Tokenizer

System models published

Also known as: Tokenization, Token Encoder

Definition

A component that converts raw text into tokens (numerical IDs) that an LLM can process, and converts tokens back to text. Tokenizers define the vocabulary of a model and how text is segmented. The tokenization scheme affects model behavior, efficiency, and multilingual capabilities.

What this is NOT

Not word splitting (tokenizers often split within words)
Not the model itself (tokenizer is a preprocessing component)
Not character-level encoding (tokenizers use subword units)

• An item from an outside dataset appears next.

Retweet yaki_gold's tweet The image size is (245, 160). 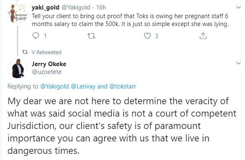tap(91, 36)
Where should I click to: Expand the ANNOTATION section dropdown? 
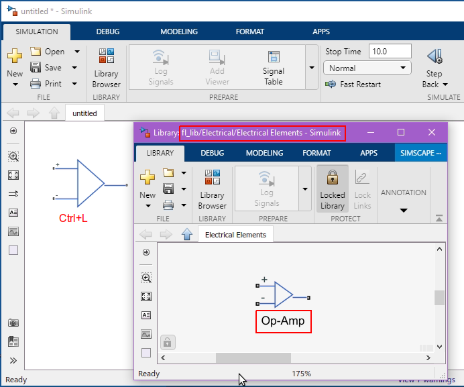(404, 210)
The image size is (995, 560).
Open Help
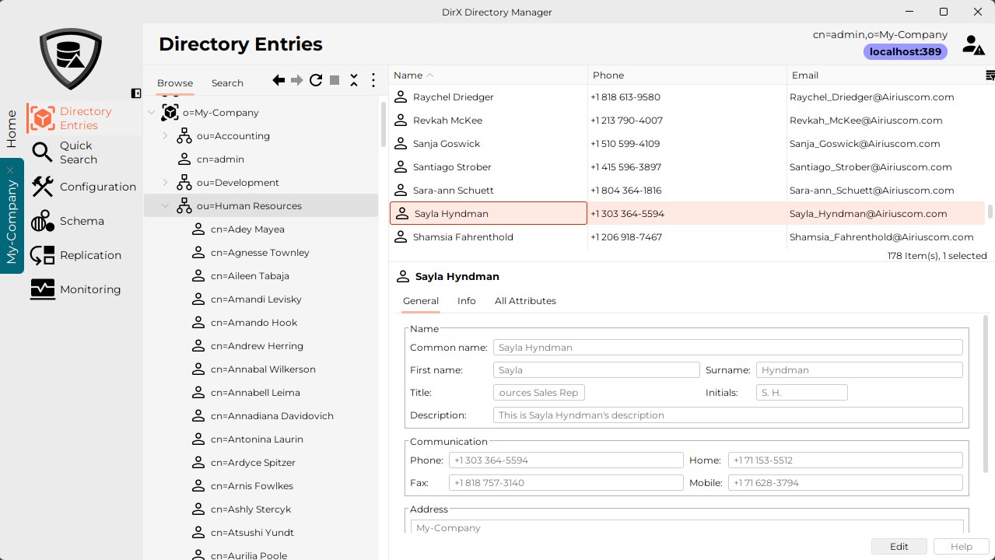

Alternative Interpretations

Different communities use this term differently:

llm-practitioners

The text processing component that splits text into subword units (tokens) and maps them to integer IDs. Examples: tiktoken (OpenAI), SentencePiece (Google), Hugging Face tokenizers.

Sources: tiktoken documentation, SentencePiece paper, BPE algorithm papers

Examples

tiktoken (OpenAI's tokenizer for GPT models)
SentencePiece (used by Llama, T5)
Hugging Face AutoTokenizer
cl100k_base encoding for GPT-4

Counterexamples

Things that might seem like Tokenizer but are not:

Word-level tokenization (too coarse)
Character-level encoding (too fine, inefficient)
The LLM model weights (tokenizer is separate)

Relations

requires large-language-model (LLMs need tokenizers to process text)
produces token (Tokenizers produce tokens)
overlapsWith context-window (Context is measured in tokens)